Dataset entries:
┄┄┄┄┄┄┄┄┄┄
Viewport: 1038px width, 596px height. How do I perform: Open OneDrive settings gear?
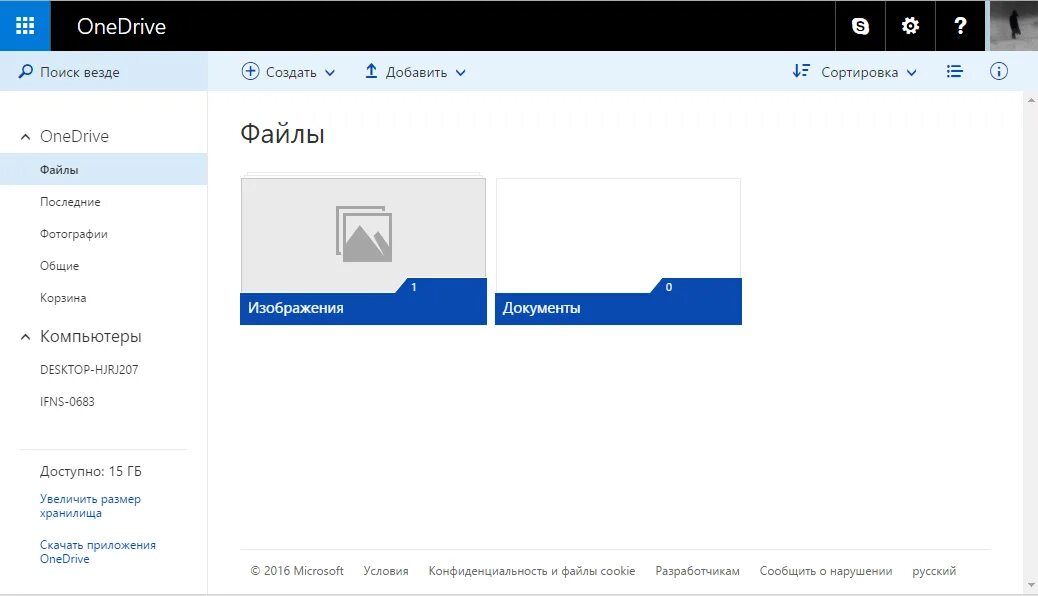click(910, 25)
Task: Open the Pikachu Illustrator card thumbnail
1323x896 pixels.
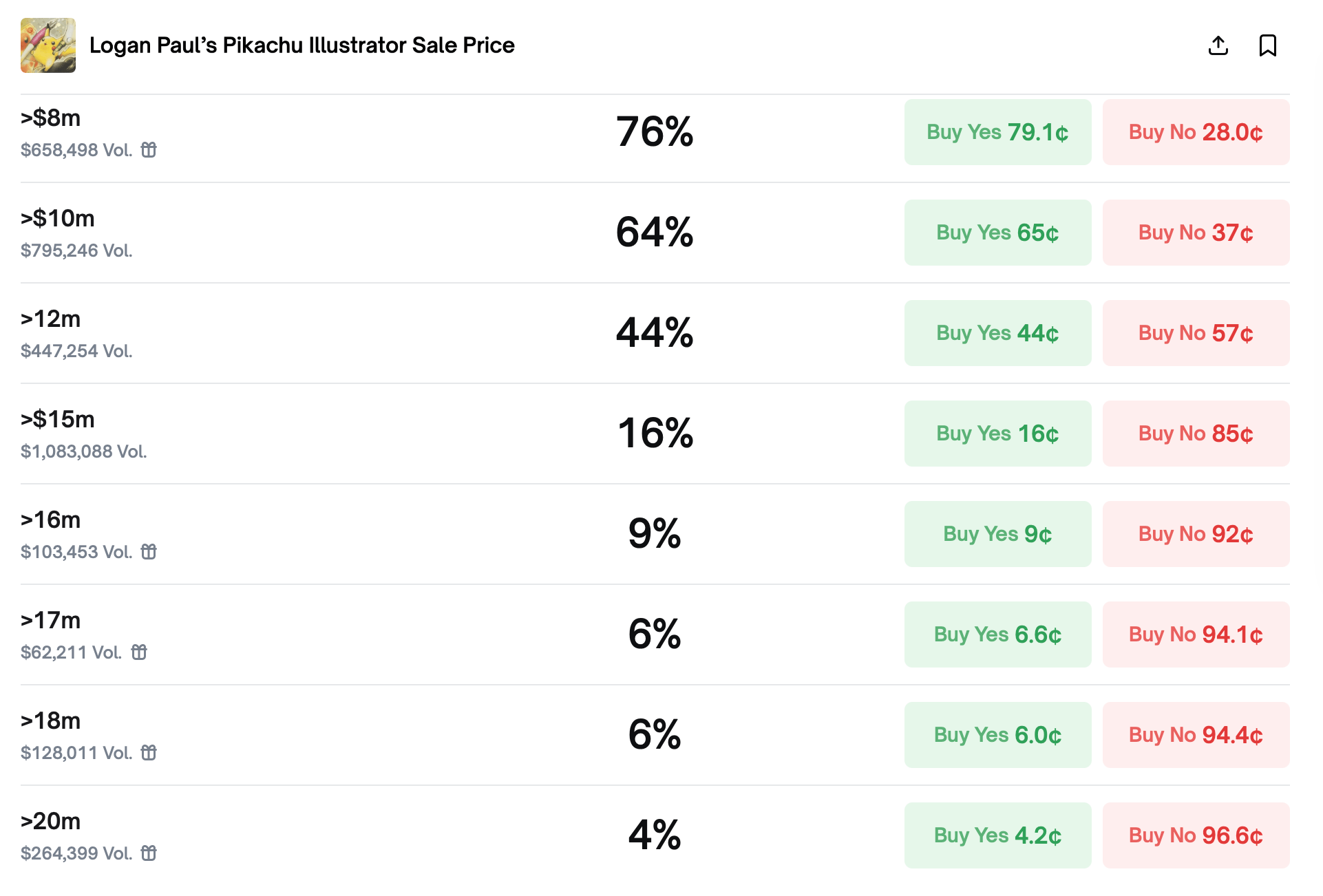Action: pyautogui.click(x=48, y=45)
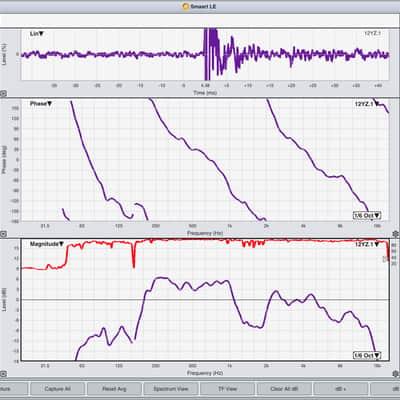Click the Smaart LE logo in title bar
Image resolution: width=400 pixels, height=400 pixels.
pyautogui.click(x=186, y=6)
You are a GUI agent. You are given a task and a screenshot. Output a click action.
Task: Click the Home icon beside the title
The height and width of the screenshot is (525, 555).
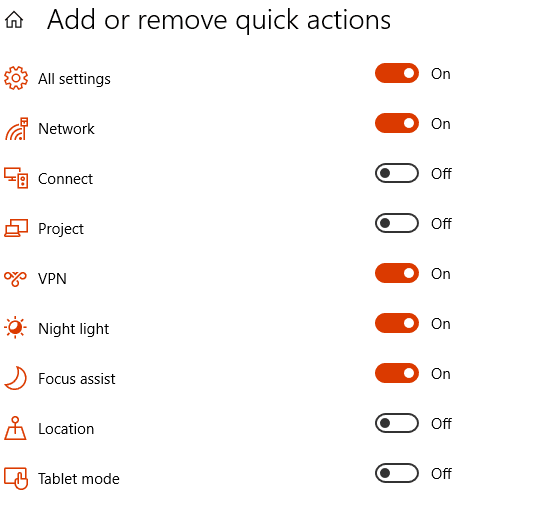[14, 19]
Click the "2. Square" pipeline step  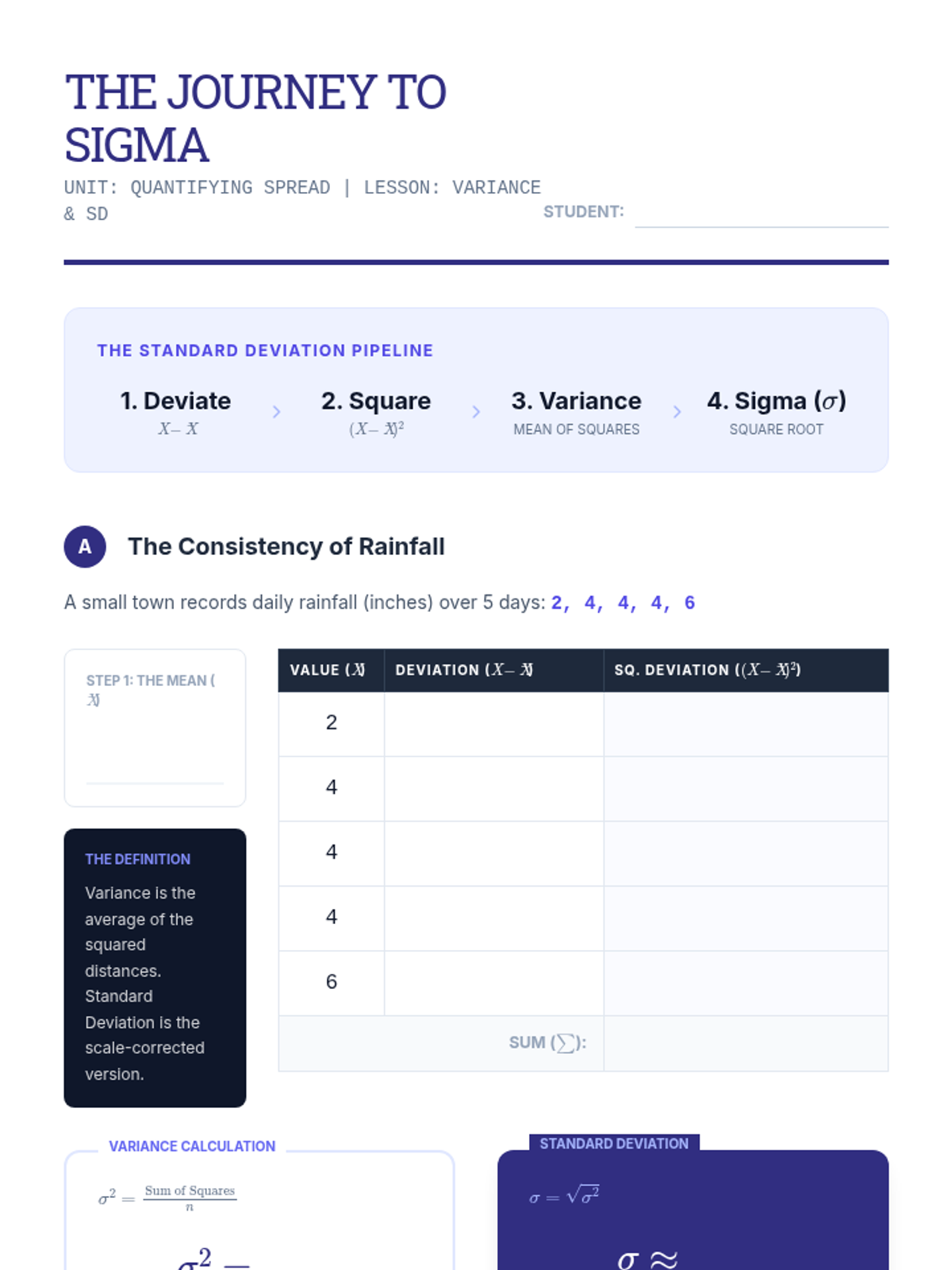pos(376,411)
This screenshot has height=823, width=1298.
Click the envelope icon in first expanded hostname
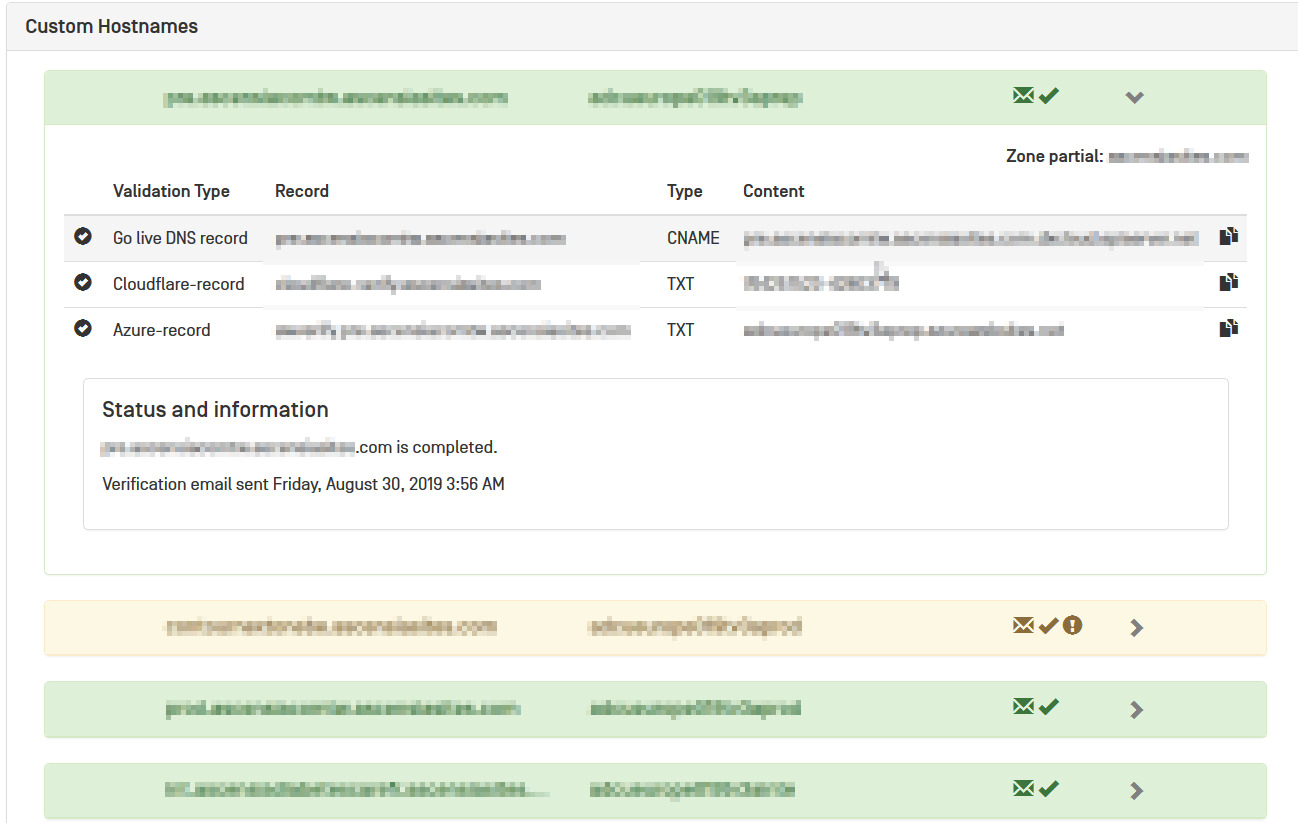tap(1023, 96)
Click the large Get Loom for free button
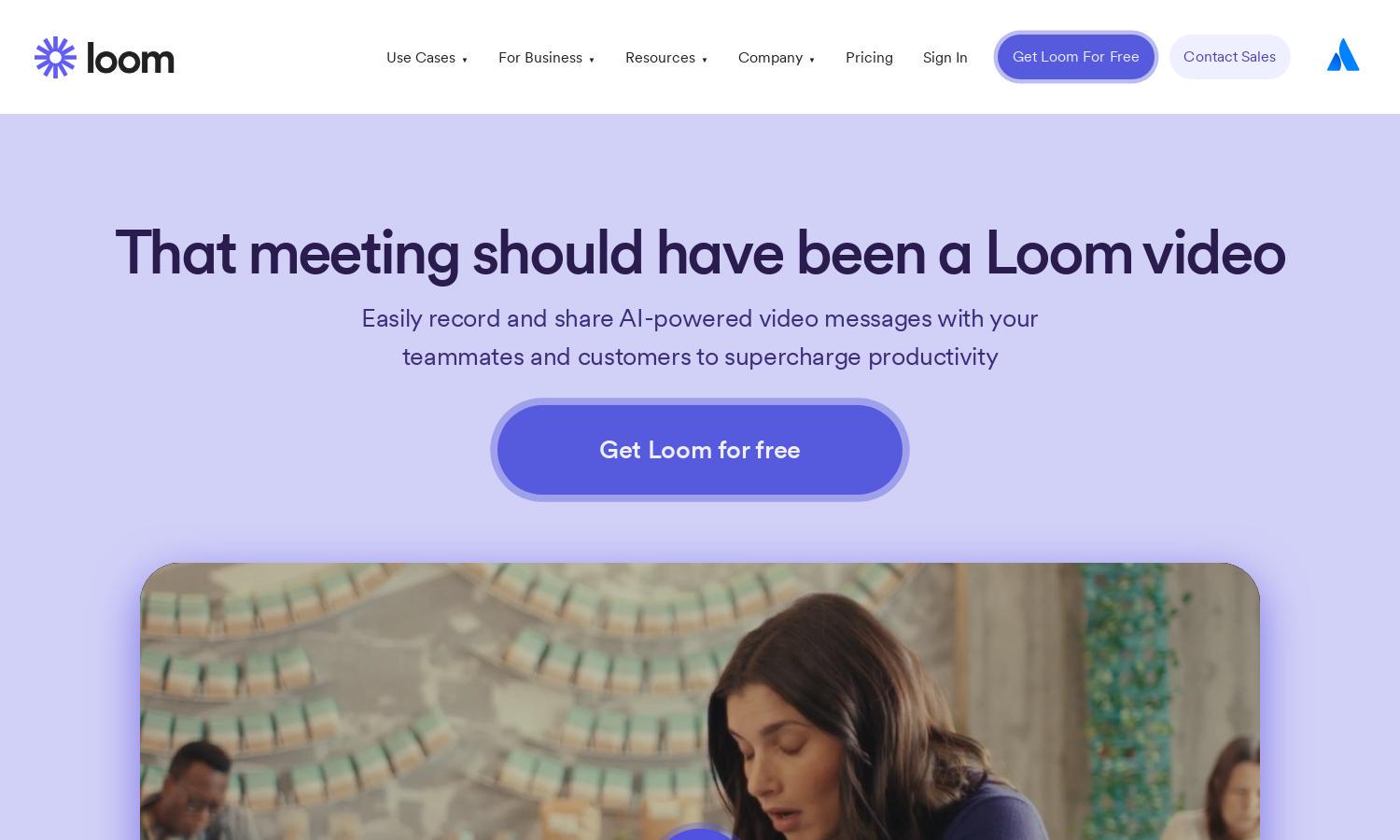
┄┄┄┄┄┄┄┄┄┄
Brief: Give again, word for word, the lines from the one containing "Click the envelope" through the last line of the entries, with pictures omitted and nothing added.

Result for this exercise:
Click the envelope icon in first expanded hostname
tap(1023, 96)
Click the large Get Loom for free button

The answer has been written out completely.